Understanding what an AI visibility program delivers — and when — is essential for setting internal expectations, structuring a budget conversation, and evaluating whether progress is on track. This page describes the realistic trajectory of a well-executed AI visibility program, based on published outcomes across multiple industries.
The Starting Point: Your Baseline
Every AI visibility program begins with a baseline measurement — establishing your current share of model, citation accuracy, and structural gaps before any optimization work begins. This is what the AI Visibility Audit delivers: a written diagnostic that tells you exactly where you stand before you invest in changing anything.
The baseline serves two purposes. First, it identifies the highest-leverage gaps — which changes are most likely to produce the largest citation improvement fastest. Second, it creates the reference point against which all future progress is measured. Without a documented baseline, it's impossible to demonstrate that a program is working.
Month 1: Foundation
The first month of an AI visibility program is primarily a technical and structural layer. The changes made in Month 1 don't produce immediate citation gains — they remove the barriers that are preventing citation, and they create the infrastructure that later-stage content work depends on.
What typically happens in Month 1: JSON-LD schema errors are corrected and missing schema types are deployed. llms.txt is implemented or corrected. The Organization and Person entity nodes are established with complete, accurate structured data. Key pages are restructured for declarative, extractable prose. FAQPage schema is deployed on the highest-priority service and comparison pages.
What to expect to see: Early Featured Snippet and AI Overview extraction improvements for brands with strong existing content — these surfaces respond fastest to schema and content structure changes. Share-of-model scores typically don't change significantly in Month 1, but the infrastructure changes set the stage for Month 2–3 gains.
Months 2–3: First Citation Gains
The second and third months are when initial share-of-model movement typically becomes visible, particularly on Perplexity (which reflects current content quality) and in Google AI Overviews (which respond to schema and E-E-A-T improvements).
What typically happens in Months 2–3: Content restructuring is applied to the priority pages identified in the audit. Topic cluster gaps are filled with new content on closely related queries. Entity corroboration work begins — outreach for press mentions, analyst briefings, or partner references. Initial share-of-model measurement vs. baseline is conducted.
What to expect to see: Brands in less competitive categories often see their first measurable citation gains at this stage. AI-referred traffic may begin appearing in analytics from Perplexity citations. The gap between your citation share and your closest competitor's typically narrows if the audit identified structural rather than authority-based gaps as the primary issue.
Months 4–6: Compounding Gains
By the fourth month, programs with full implementation in place typically show meaningful share-of-model improvement against baseline. The range of outcomes in published programs is wide — from +36% to +458% share-of-model growth — because starting position, category competitiveness, and implementation velocity vary significantly.
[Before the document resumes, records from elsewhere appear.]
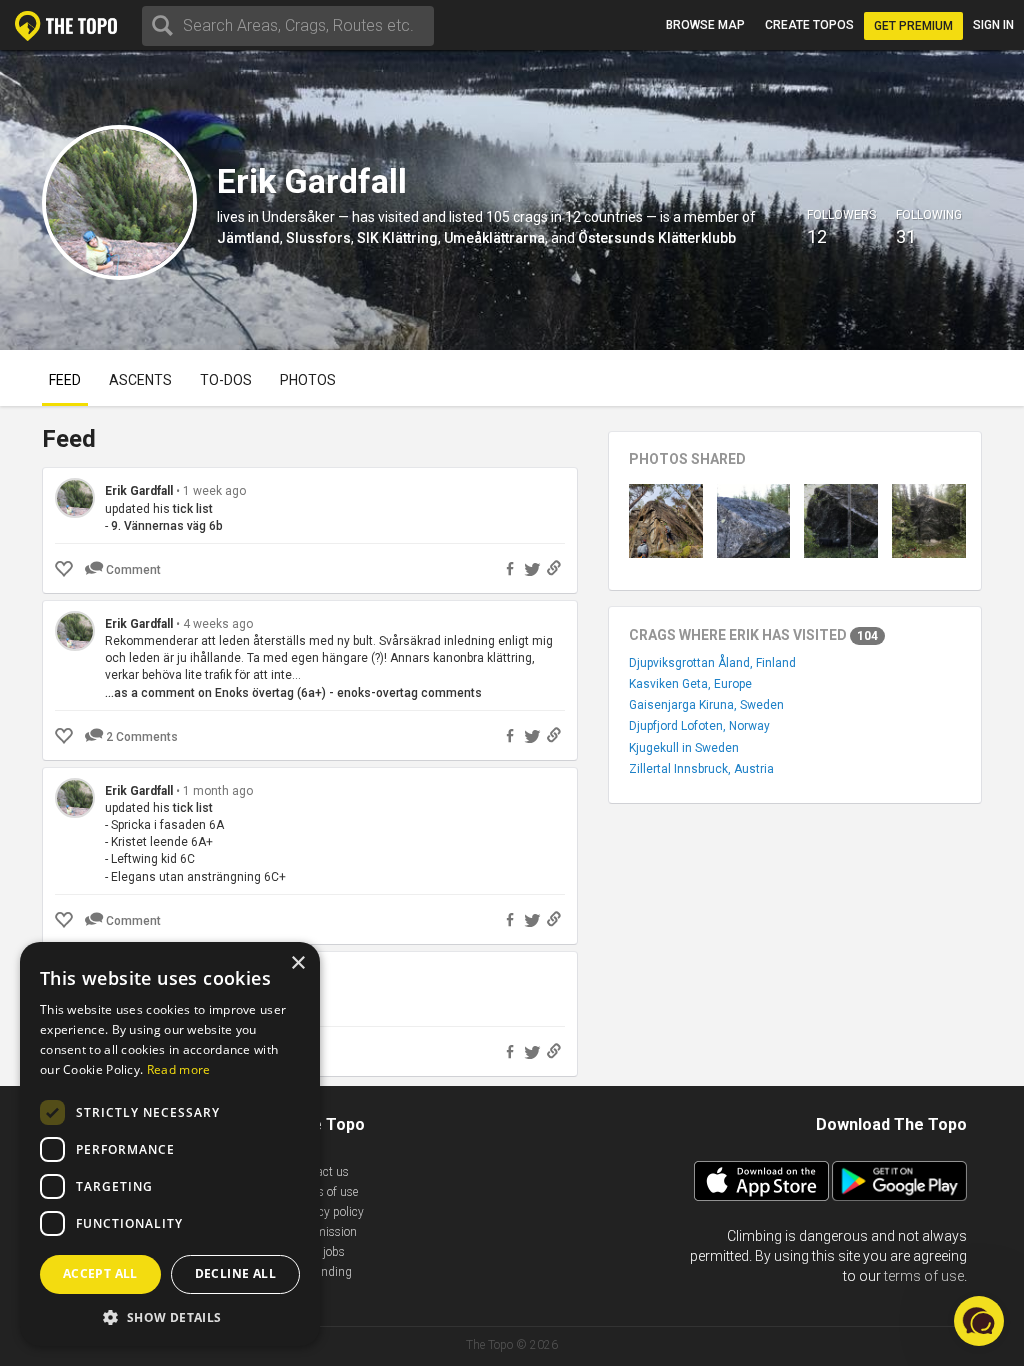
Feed (65, 380)
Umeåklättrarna (494, 238)
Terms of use (325, 1192)
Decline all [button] (235, 1273)
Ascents (140, 380)
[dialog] (170, 1144)
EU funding (322, 1272)
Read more (179, 1069)
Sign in (993, 25)
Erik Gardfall (139, 491)
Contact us (320, 1172)
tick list (193, 509)
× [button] (297, 963)
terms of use (924, 1276)
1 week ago (214, 491)
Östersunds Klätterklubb (657, 238)
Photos (308, 380)
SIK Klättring (397, 238)
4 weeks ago (218, 624)
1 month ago (218, 791)
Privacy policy (328, 1212)
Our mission (324, 1232)
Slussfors (318, 238)
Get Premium (913, 26)
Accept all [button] (100, 1273)
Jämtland (248, 238)
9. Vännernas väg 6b (167, 526)
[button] (170, 1316)
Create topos (809, 25)
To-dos (226, 380)
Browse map (705, 25)
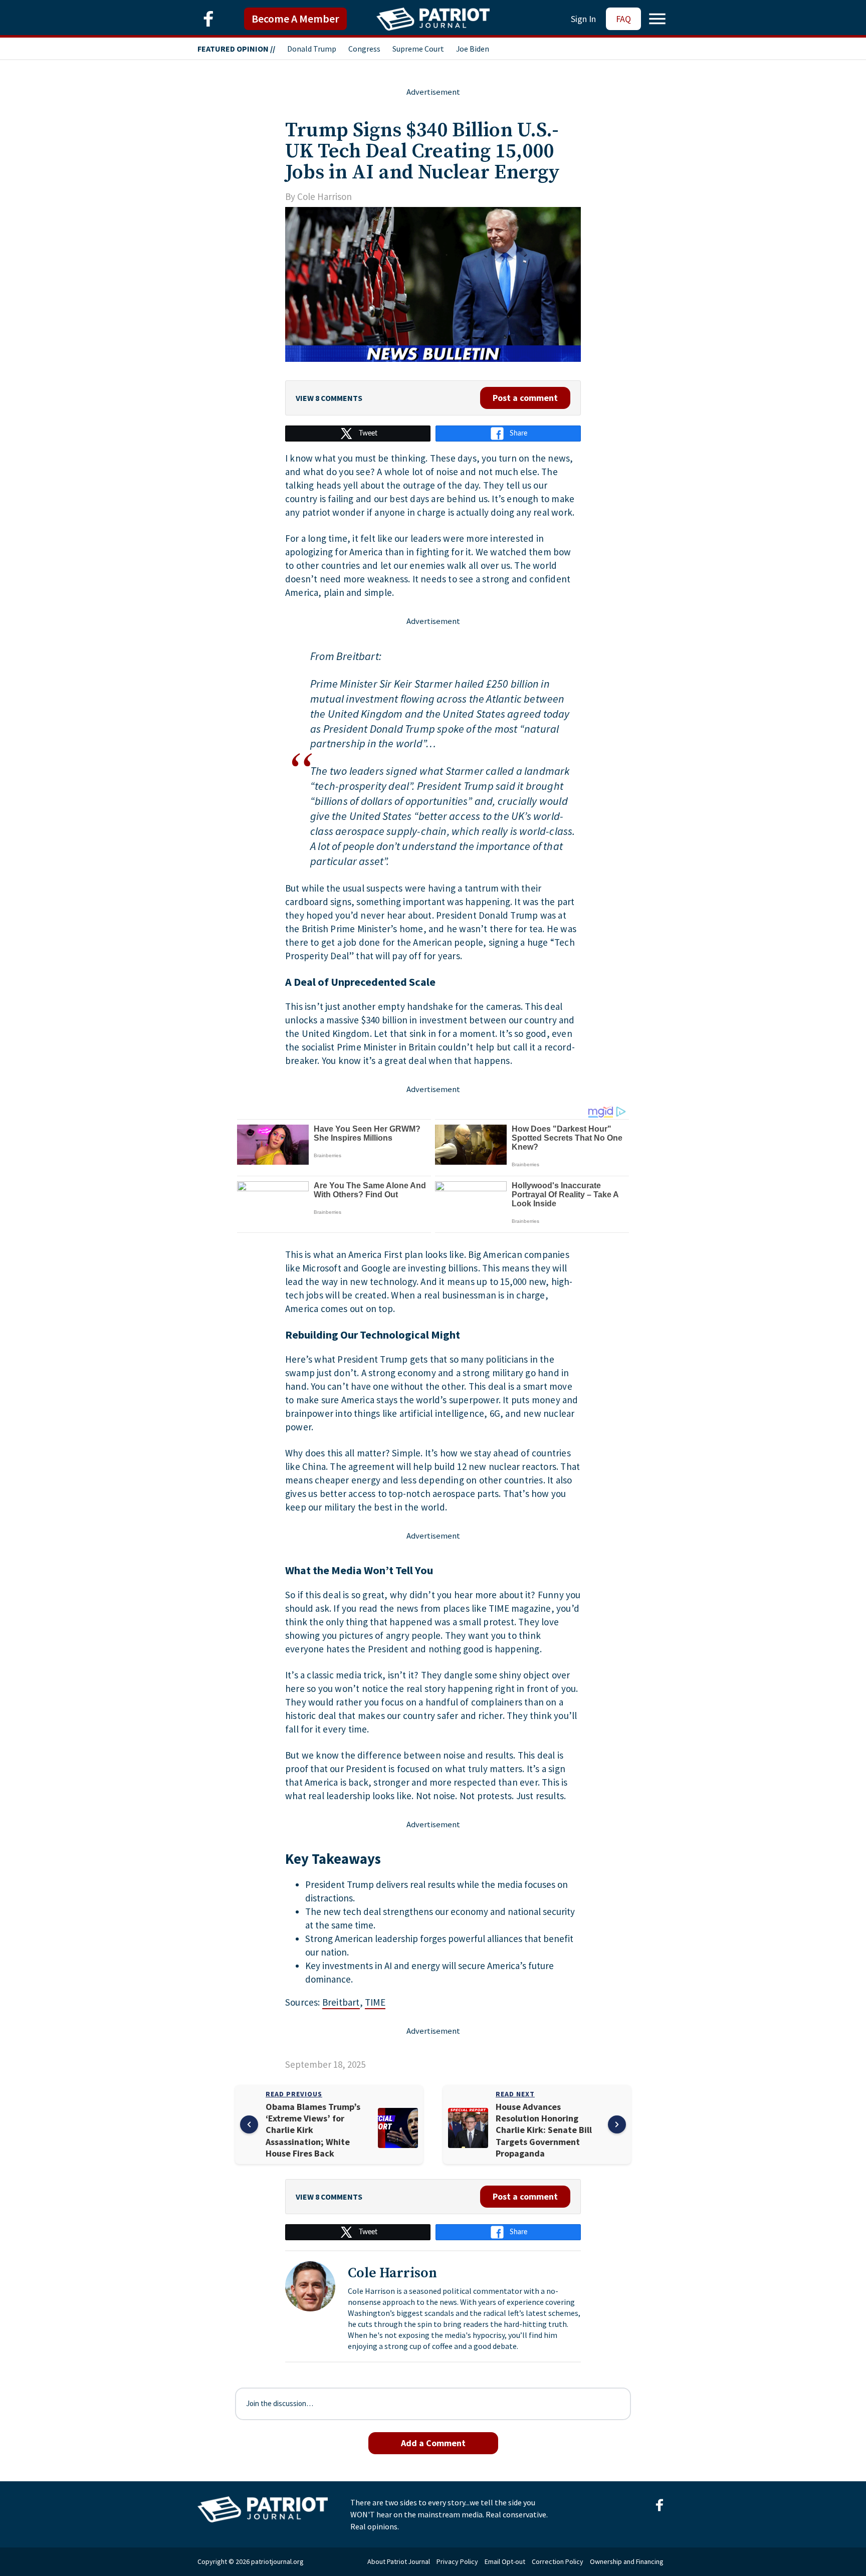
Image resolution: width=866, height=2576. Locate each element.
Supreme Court (418, 49)
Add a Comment (433, 2443)
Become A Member (295, 19)
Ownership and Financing (627, 2561)
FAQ (623, 19)
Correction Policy (557, 2561)
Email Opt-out (505, 2561)
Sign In (583, 19)
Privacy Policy (457, 2561)
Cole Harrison (324, 196)
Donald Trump (311, 49)
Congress (364, 49)
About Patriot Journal (398, 2561)
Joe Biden (472, 49)
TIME (375, 2002)
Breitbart (341, 2002)
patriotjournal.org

What typically happens in Months 4–6: Content authority compounds as new pages and restructured content accumulates. Third-party corroboration signals begin to register in AI systems. AI-referred traffic is measurable in analytics and conversion rates from those sessions are trackable. Share-of-model measurement shows directional progress vs. baseline.
What to expect to see: AI-referred sessions appearing in GA4 referral reports. Measurable improvement in share of model for the query categories where structural gaps were largest. Initial data on AI-session conversion rates that can be used in leadership reporting.
Months 7–12: Sustained Authority
At the 12-month mark, brands with consistent program execution have typically established measurable citation authority that compounds over time. AI citation authority is self-reinforcing — systems cite sources they have cited before, and citation frequency itself signals authority to future retrieval cycles.
What to expect to see: AI-referred pipeline data suitable for CFO reporting, with conversion rates and revenue attribution if your funnel tracking supports it. Share-of-model scores that are meaningfully improved from baseline across multiple platforms. Competitive citation displacement — categories where you are now winning citations that competitors previously held.
Published programs at the 12-month mark have documented outcomes ranging from $10K+ monthly AI-attributed revenue for SMB SaaS companies to $90M+ pipeline impact for enterprise B2B programs. The range reflects the enormous variation in company size, category competitiveness, and program scope — not a variance in the underlying methodology.
What Can Slow Progress
Highly competitive categories. In categories where multiple well-resourced competitors have been building AI visibility programs for 12+ months, gaining citation share is harder and slower. The audit will flag this and adjust expected timelines.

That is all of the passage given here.